De Burroughs : permis de voler (ou détourner) de remixer tout ce qui te tomberait sous la main & dans l’œil & qui (là) (à l’instant) (en direct & en live) ferait sens pour toi (intuitivement) selon ce grand principe : ceux & celles qui ont écrit avant toi des propos à propos des choses/états de choses/états d’esprit sur lesquelles toi (toi toi) tu voudrais écrire l’ont bien fait & beaucoup mieux que toi (toi toi) tu ne pourras jamais faire alors pourquoi se priver ? vole & pille = = pourquoi se casser le cul ? tout est déjà là (si bien dit) (prêt à servir).
De Tarkos : une bouffée d’air frais (un permis d’écrire « simple ») (soi-disant sans théorie) & hop hop & hop : voilà que tu t’y mets (voilà que tu alignes enfin deux phrases l’une après l’autre) première fois que tu nais (respire un peu)
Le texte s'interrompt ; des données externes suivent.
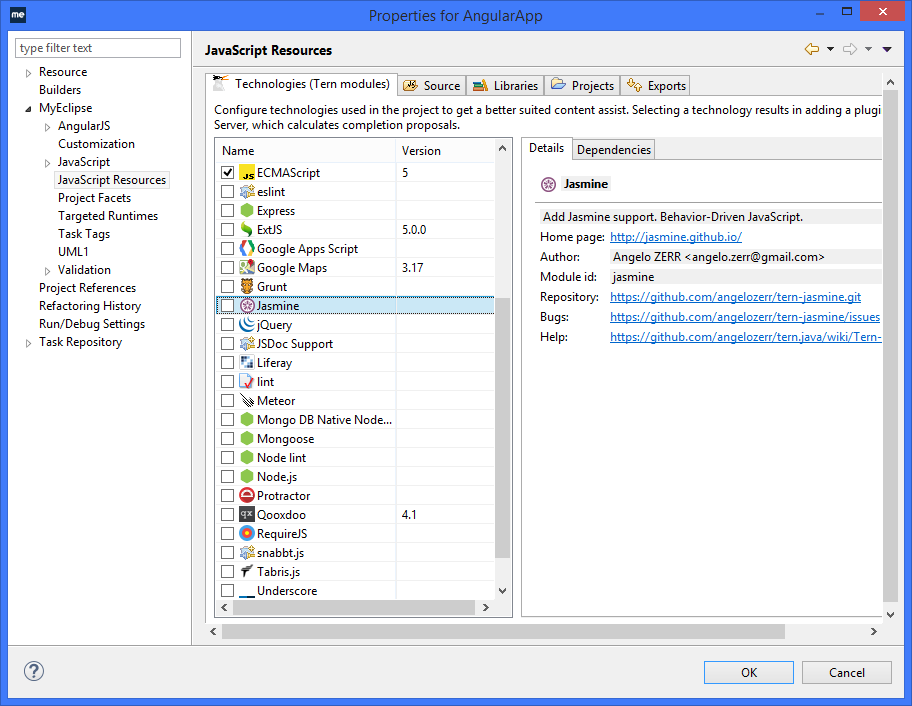Expand the Validation tree node
Image resolution: width=912 pixels, height=706 pixels.
[x=47, y=271]
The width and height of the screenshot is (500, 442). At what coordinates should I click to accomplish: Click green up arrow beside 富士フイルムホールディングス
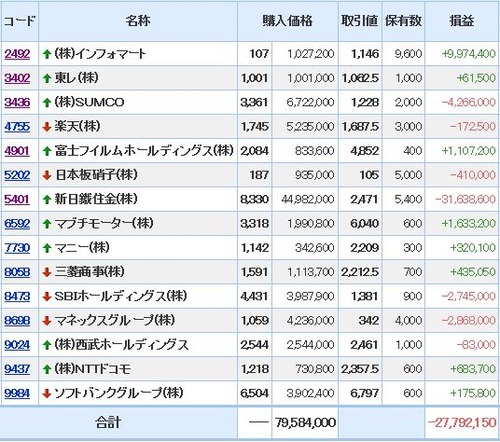(47, 151)
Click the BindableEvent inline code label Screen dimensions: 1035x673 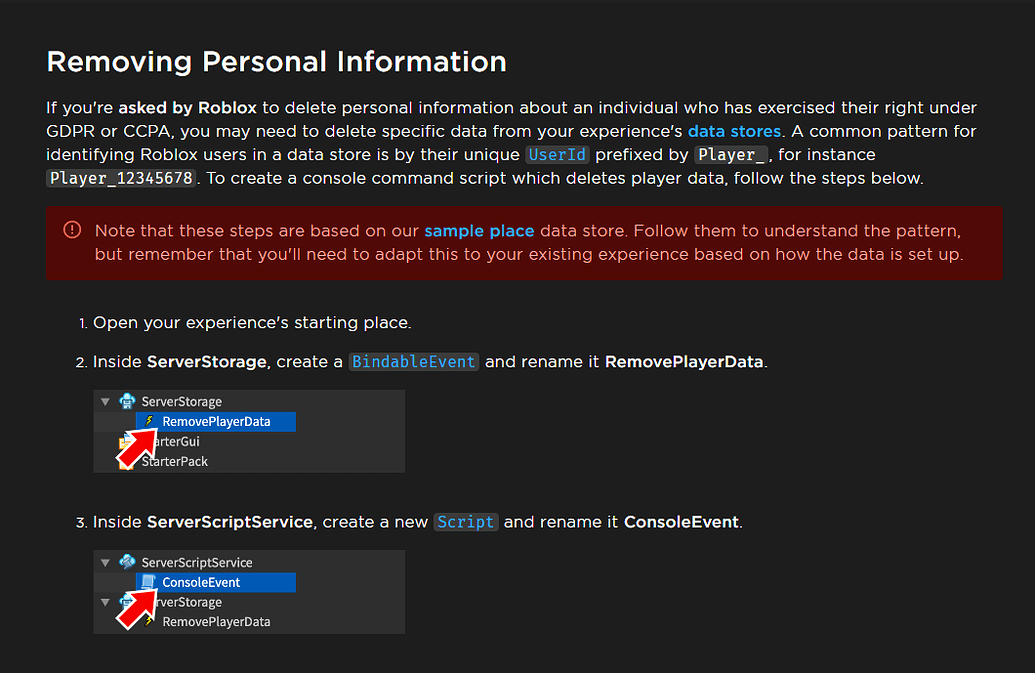coord(413,361)
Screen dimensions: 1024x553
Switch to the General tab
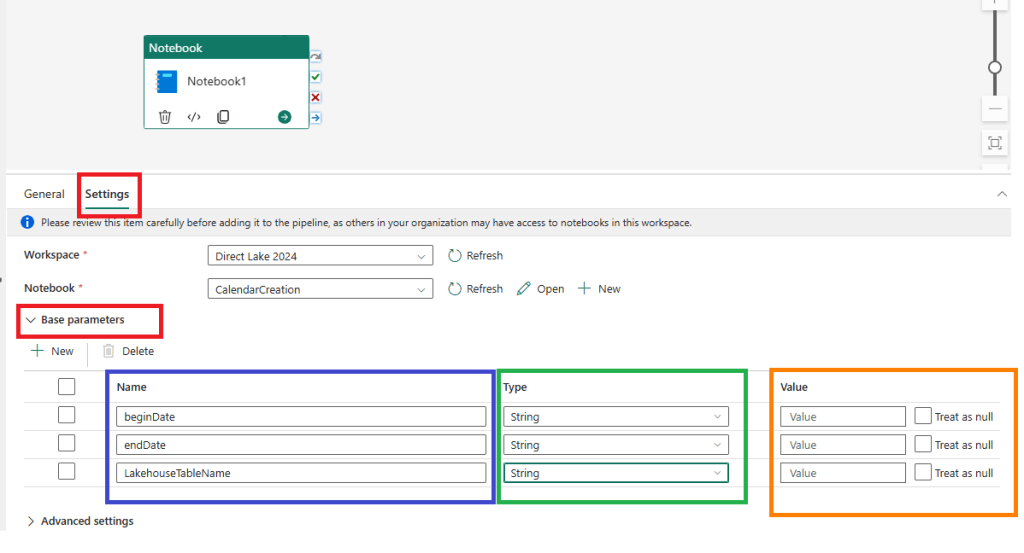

De Verheggen : tu vas n’importe où (dans une librairie) & tu ouvres un livre (n’importe lequel) & c’est « pubères, putains » & « porches, porchers » & c’est B_A_N_G ! B_A_N_G ! & B_A_N_G ! : tu baignes dans une langue de boue & de bouse & tu comprends que cette langue ne pouvait être écrite que par un gars de ton coin & tu apprends que cette langue a été écrite (inventée) par un gars de ton coin & c’est révélation (réjouissance) : on peut écrire ça & écrire avec ça : le sang qui pulse & la pluie tombant comme un rideau fin translucide sur un champ de patates atteintes de mildiou & tout cela te donne l’envie d’embrasser la terre sur la bouche
De Saer : une fois de plus tomber dans une langue qui circonvolutionne & t’emmène dans des détours impossibles & sans fin & une fois de plus tu te laisses emporter & une fois de plus tu voudrais écrire comme ça (c’est ton rêve intime) (ton désir profond) & c’est la première fois que tu vois comment faire (envisage comment faire) un flux de paroles folles (parfumées) s’enchaînant l’une à l’autre dans des volutes sans fin gravitant autour de quatre ou cinq scènes (pas plus) les tournant & retournant à l’infini (les étirant en tout sens à l’infini) (potentiellement) & c’est un bonheur fou pour quelqu’un comme toi qui ne garde rien en mémoire des sensations émotions qui pourtant te traversent (comme tout le monde) & c’est un bonheur fou de te laisser traverser par : les sensations émotions d’un autre & d’enfin avoir un corps
De Noon : tu surfes sur le net & t’es – H_O_P ! – happé par la couverture d’un livre que tu ne liras pas (pas besoin de le lire pour être happé à vie = = un livre pouvant te nourrir à vie sans avoir le besoin de le lire d’une traite & totalement = = un livre pouvant demeurer dans ta bibliothèque des années durant sans être une seule fois ouvert & cependant te nourrir ou te donner à penser à vie) (voilà : c’est ça : un livre qui serait pour toi comme un guide pratique ou un tuto aussi pratique qu’un guide pratique ou un tuto sur le net pour changer les joints d’un robinet modèle extra neuf n’arrêtant pas de fuir) un livre intensément pratique t’expliquant sans t’expliquer comment utiliser intensément la force & la puissance des textes des autres (écrits par d’autres) pour – P_A_N ! – booster à mort tes propres textes = = comme si tu savais (& acceptait enfin) que (toi) (toi toi) il ne te sera possible d’écrire quelque chose qu’en ingurgitant les autres = = qu’en devenant anthropophage = = qu’en assumant le fait qu’il ne te sera possible d’écrire qu’en n’étant que ça : un anthropophage = = un bouffeur de mots = = un remixer (naissance – dans ta tête = = rien que pour toi – du concept de « littérature anthropophage »)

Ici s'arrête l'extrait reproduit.